Monsieur Peyrefitte was in a good mood. Castang had tidied up all that fish nonsense. He himself was in fine fettle. He’d tied the four brothers to all sorts of weird things. What was more he’d found out who had written the anonymous letter denouncing them for the Sabine do. A butcher, another bastard, a fat white one this time, a French bastard. He’d had his eye on that one for some time. Suspicion of trafficking in animal carcasses condemned by the Health Department as unfit for human consumption. He had too many gold coins too. There wasn’t much else you could pin on him, and the pains and penalties prescribed by law for these misdemeanours were notoriously inadequate. Didn’t matter. Fellow had no notions of honour, by Spanish standards. Monsieur Peyrefitte didn’t have to make a fool of himself writing out a lot of bullshit charge-sheets. He would just tell the fellow the Spaniards would turn him into shepherd’s pie, and watch him shake like a jelly, and he, Peyrefitte, would laugh, yes, laugh.
He was, thus, sympathetic to Monsieur Castang’s worries about this tiresome boy Gérard, whose name was legally Lipschitz but who didn’t want to be Lipschitz. Not that one blamed him really: silly sort of name, I mean, say it slowly, several times.
‘I like this. You, butcher, you’re hamburger.’
‘Petburger,’ suggested Castang.
‘What’s petburger?’
‘American for dogfood.’
‘Good, good, I like that. Butcher, you’re a carcass unfit for human consumption, and you’ve been condemned by the Health Department from Bilbao. And don’t come to me saying you’re being threatened, because I’ll laugh.’
‘Lovely,’ said Castang. ‘Now this horrible boy – I don’t want to twist his tail without your advice and consent, since you’re the senator round here.’

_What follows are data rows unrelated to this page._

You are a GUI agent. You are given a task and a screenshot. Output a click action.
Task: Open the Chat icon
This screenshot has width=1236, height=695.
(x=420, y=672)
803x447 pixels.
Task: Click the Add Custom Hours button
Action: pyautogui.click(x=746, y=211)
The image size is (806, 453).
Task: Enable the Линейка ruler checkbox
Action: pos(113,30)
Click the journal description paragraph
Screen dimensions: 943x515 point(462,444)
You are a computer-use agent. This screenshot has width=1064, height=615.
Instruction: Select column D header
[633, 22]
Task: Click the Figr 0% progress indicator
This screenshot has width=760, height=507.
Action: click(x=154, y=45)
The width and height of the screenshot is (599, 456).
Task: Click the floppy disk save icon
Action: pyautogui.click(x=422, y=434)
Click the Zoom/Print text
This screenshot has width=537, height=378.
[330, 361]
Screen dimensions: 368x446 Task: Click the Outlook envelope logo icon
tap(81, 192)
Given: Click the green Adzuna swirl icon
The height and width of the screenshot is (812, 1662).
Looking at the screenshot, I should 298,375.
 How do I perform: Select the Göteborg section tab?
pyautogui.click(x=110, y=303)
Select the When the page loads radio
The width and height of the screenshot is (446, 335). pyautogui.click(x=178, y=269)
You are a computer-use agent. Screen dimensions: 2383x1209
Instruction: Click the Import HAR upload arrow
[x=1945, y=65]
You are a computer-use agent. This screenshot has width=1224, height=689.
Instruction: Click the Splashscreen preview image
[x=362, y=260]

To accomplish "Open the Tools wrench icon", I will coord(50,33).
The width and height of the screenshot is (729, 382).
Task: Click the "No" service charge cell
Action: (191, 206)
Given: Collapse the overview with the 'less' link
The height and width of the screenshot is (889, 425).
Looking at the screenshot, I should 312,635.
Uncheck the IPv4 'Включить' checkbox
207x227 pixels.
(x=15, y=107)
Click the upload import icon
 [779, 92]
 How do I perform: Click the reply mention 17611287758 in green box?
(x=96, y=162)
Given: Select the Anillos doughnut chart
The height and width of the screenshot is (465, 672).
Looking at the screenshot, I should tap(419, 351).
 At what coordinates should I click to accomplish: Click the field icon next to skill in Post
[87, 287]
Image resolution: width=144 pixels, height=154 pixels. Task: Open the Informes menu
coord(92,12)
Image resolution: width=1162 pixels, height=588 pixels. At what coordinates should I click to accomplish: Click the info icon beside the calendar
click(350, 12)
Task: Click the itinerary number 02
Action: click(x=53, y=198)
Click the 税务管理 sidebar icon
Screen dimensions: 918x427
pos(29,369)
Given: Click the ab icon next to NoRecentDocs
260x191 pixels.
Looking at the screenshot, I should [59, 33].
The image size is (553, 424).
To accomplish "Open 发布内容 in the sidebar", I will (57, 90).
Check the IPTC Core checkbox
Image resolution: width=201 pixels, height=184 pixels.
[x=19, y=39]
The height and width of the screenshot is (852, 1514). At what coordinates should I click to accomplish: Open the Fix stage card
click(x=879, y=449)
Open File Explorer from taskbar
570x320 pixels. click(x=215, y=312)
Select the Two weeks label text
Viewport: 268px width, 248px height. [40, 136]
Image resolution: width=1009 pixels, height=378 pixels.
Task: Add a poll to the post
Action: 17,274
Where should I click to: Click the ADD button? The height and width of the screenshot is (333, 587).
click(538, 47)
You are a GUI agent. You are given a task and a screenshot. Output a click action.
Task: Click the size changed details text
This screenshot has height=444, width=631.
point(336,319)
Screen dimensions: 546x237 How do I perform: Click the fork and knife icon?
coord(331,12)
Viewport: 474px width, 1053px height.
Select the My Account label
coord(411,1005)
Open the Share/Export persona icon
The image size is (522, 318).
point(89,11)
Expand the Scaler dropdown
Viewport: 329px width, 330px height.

‘Senator for Petburgville,’ Mr Peyrefitte, much refreshed by his blinding wit.
‘Problem is that the j
udge wants something cut and dried. Little point in handing him an inconclusive sort of situation that’s liable to go dragging on for months. And those two terrible women; he doesn’t want them to bother him.’
‘Just so.’
‘Can’t see much point in reopening the technical dossier. I’m not very happy about that woodshed door, but nothing to make of it the technical end.’
‘That would be my opinion too.’
‘But the time might be ripe to look at the boy’s teeth a bit, close to,’ in another vague echo of Monsieur Delalande.
‘Don’t see that as much of a problem.’
‘Got to get him away from those two women.’
‘Well, he’s at home. We get him down here.’
‘Would you like to question him?’ asked Castang tactfully.
‘No no, don’t want to hamper you.’
‘As long then as it’s in your presence.’
The long and the short of all this was a piece of paper delivered at home by a cop. Printed form: Monsieur such-and-such is urgently requested to present himself with all possible speed at the local commissariat. Motive: Affair Concerning Him. From curiosity or from fear, this piece of paper works like a dose of salts.
Gérard came tramping in with assurance. Peyrefitte had become a familiar figure, the man in charge of the pompous formalities in cases of violent and unexplained death. Lots of bits of paper, culminating in that civil-service masterpiece known as the Permission to Bury. This was just another of those. And as for that idiot PJ cop, who thought himself sophisticated, that was just a busybody. Running about pretending to be active, giving himself a countenance by assumed airs of importance (quite an accurate diagnosis: Castang would have quite agreed).
This was all nonsense: the judge had admitted as much to Ma. An enquiry into vagabondage and violence, a matter of statistics, worked up by the computer at the PJ regional office, back in the city.
This fellow Castang was just a clerk in an administration. Gérard was one himself: he knew all about them. One had to give the fellow rope enough to satisfy that mania for interference. And hope he’d hang his stupid self while at it.